La nuestra será una canción que los ángeles pueden escuchar pero a la que no
pueden unirse; un canto que restauró a Israel en los días del milenio no puede
alcanzar; un cántico como el que nosotros mismos apenas podemos entender de este
lado de la resurrección: el cántico de la liberación completa, de la batalla victoriosa, de
la ciudadanía celestial, del triunfo irreversible y del gozo eterno.
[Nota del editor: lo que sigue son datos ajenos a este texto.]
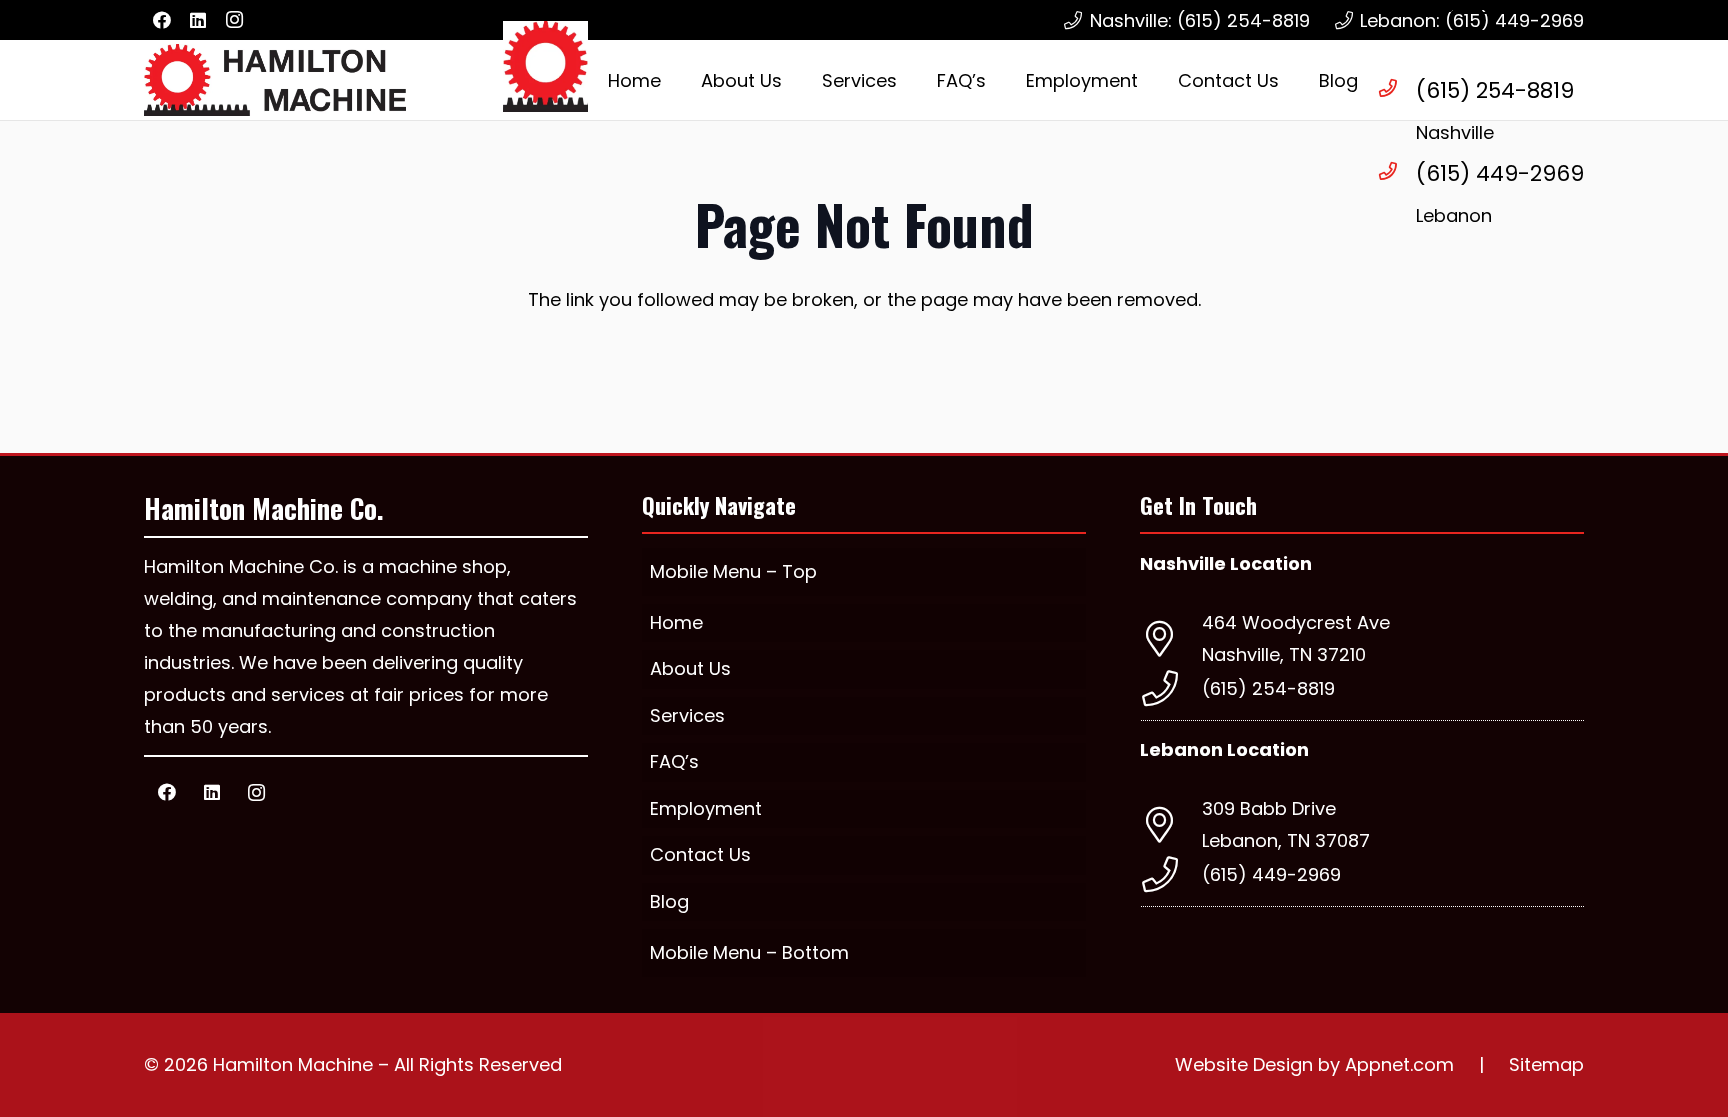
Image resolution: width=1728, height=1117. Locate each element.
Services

Lo cantamos aquí,
para alegrar nuestro exilio junto a los ríos de Babilonia, o en medio de las rocas de
Edom, o al pasar la noche en alguna de las ciudades profanadas de la tierra, o al pasar
por sus escabrosos caminos; pero la cantaremos pronto en el Paraíso superior, ya la
orilla del río puro, claro como el cristal, que sale del trono de Dios y del Cordero. Suena
bien incluso aquí; ahí sonará mejor. Dulce es cantarlo en anticipación de la gloria; pero
será más dulce cantarla en medio de esa gloria. Es una canción de maravilloso poder,
compás y grandeza, incluso cuando la cantan los puñados dispersos del pequeño
rebaño en el lugar de reunión familiar, o en el santuario, o en la mesa del Maestro;
pero cuán inconcebiblemente magnífica será, cuánto más maravillosa en poder, brújula
y grandeza, cuando sea cantada en toda su plenitud por la innumerable multitud de los
redimidos a la vez; ¡Jesús mismo dirigiendo el coro, ya sea en el pabellón-nube, donde
primero descansan cuando son arrebatados para encontrarse con su Señor en el aire,
o en la cena de bodas, o dentro de los muros de la Ciudad santa!